Efforts will be made to ensure that businesses have continued access to credit despite the uncertainty brought about by the coronavirus outbreak, said Deputy Prime Minister and Finance Minister Heng Swee Keat yesterday.
The Government will increase its risk share of loans taken under several loan financing schemes announced or enhanced in Budget 2020 in February and Resilience Budget last month to 90 per cent, up from 80 per cent.
This applies to loans initiated under the Temporary Bridging Loan Programme, the SME Working Capital Loan programme, and the Enterprise Financing Scheme - Trade Loan scheme from tomorrow to March 31, 2021.
The measure announced in Parliament yesterday aims to lend businesses additional support to cope with the "circuit breaker" measures amid the Covid-19 outbreak and to resume activities after the measures are lifted.
"The economy needs support and intervention in many different forms to go through this rough patch," said Mr Heng. "I urge all businesses, landlords, financial institutions and industry players to do your part in channelling the Government's support measures to firms, workers and households."
The "circuit breaker" measures will see most companies, apart from those in essential services, operating at a reduced level from today for close to a month.
Mr Heng noted that the Monetary Authority of Singapore (MAS), alongside financial institutions, has introduced a package of measures to help small and medium-sized enterprises (SMEs) with temporary cash-flow difficulties. For example, SMEs can now opt to defer principal payments on their secured term loans until the end of 2020.
More than $40 billion of SMEs' existing loans are likely to qualify for this relief, said Mr Heng.
He added that banks and finance companies may also apply for low-cost funding through a new MAS Singapore Dollar facility, for new loans granted under the SME Working Capital Loan and Temporary Bridging Loan programmes.
They must commit to pass on the savings to borrowers if they use this facility for funding, Mr Heng said.
Responding to the $5.1 billion Solidarity Budget unveiled yesterday, Singapore Business Federation chief executive Ho Meng Kit said: "The Solidarity Budget is immediate, direct and substantial help which our businesses need so as to survive the circuit breaker period and save jobs."

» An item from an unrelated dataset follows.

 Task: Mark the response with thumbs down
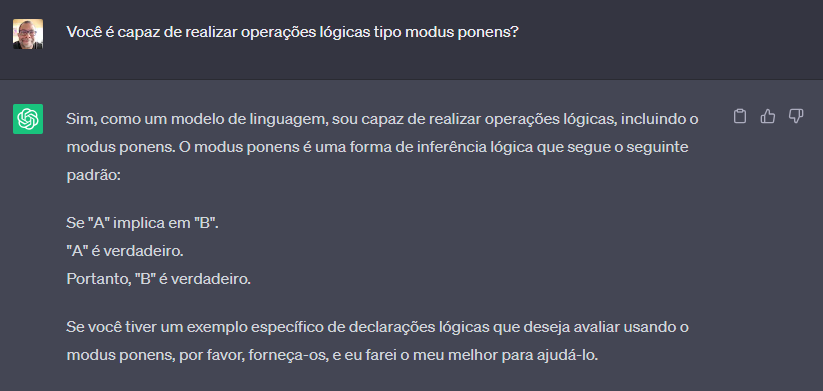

The business chamber has launched a helpline to help companies navigate coronavirus-related government advisories for businesses and is also working on a programme to help companies build business resilience for the present challenges and the long term, he added.
The Singapore International Chamber of Commerce (SICC) called the Solidarity Budget "an appropriate, rational and fast response", noting the swift announcements of the three packages to help Singaporeans cope with Covid-19 in successive months.
But there remains a need for more banks to step up and support more SMEs, by providing loans without demanding that SME owners mortgage their homes, the SICC said, especially with the enhanced security of the Government taking on a higher risk share.